TASK BRIEF
Take the line that has "Task: Go to next image on elevator thumbnail" and all the lines that come after it in the records, and write them out again exactly. Add no other line.

[Dataset entries]
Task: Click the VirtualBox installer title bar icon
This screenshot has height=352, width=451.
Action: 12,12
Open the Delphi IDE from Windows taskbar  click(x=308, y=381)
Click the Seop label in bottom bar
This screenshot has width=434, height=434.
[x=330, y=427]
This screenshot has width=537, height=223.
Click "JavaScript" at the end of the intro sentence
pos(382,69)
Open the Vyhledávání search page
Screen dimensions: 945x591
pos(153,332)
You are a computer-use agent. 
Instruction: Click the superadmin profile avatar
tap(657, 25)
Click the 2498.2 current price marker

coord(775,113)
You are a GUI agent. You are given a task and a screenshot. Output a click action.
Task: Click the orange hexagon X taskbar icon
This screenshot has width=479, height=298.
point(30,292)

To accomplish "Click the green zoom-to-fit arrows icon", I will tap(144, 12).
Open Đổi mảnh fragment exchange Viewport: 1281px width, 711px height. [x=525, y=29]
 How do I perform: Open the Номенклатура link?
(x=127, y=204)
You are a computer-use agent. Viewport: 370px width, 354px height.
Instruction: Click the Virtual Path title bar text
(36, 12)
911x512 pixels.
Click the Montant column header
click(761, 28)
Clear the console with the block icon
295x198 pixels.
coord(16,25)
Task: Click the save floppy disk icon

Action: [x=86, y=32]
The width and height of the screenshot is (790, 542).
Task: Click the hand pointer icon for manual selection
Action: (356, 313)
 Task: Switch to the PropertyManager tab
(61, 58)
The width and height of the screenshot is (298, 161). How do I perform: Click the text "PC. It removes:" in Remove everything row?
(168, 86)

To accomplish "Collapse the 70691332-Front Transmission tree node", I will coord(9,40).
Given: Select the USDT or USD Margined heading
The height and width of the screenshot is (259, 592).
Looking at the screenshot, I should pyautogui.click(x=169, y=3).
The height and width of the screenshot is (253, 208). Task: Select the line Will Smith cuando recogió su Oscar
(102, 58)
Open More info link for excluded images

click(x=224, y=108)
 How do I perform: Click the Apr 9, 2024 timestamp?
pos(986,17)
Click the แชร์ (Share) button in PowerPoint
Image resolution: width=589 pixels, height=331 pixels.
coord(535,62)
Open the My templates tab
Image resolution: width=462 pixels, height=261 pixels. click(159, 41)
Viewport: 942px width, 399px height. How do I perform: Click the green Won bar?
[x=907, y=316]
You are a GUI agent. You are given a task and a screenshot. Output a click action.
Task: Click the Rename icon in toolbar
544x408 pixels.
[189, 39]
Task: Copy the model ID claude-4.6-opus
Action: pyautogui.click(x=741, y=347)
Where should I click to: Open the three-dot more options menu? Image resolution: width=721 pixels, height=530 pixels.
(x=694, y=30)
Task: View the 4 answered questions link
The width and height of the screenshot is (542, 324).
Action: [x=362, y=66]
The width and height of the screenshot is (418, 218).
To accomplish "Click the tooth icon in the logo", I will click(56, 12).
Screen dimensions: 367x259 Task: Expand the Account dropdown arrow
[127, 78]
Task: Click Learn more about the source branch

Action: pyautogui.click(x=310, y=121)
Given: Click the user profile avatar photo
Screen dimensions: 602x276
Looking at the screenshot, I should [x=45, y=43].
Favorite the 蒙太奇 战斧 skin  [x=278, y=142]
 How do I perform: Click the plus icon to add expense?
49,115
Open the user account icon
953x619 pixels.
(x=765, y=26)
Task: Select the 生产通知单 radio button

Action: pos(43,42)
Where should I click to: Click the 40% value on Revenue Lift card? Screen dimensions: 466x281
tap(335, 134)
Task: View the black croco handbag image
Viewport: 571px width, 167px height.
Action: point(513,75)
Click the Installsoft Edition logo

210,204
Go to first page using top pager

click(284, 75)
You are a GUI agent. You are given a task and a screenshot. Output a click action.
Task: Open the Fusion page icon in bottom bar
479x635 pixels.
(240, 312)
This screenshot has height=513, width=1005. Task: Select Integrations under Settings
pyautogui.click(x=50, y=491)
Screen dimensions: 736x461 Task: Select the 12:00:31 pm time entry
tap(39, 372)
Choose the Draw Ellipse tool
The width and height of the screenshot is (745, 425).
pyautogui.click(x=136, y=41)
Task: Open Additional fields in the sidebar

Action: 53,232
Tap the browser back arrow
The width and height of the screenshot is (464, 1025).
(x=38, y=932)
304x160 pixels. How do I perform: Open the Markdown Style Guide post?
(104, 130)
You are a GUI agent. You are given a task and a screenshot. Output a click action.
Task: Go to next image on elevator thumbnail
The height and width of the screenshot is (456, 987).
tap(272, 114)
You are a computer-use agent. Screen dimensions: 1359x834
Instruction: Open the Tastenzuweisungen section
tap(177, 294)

ANSWER TO THIS EXERCISE
Task: Go to next image on elevator thumbnail
The height and width of the screenshot is (456, 987).
tap(272, 114)
You are a computer-use agent. Screen dimensions: 1359x834
Instruction: Open the Tastenzuweisungen section
tap(177, 294)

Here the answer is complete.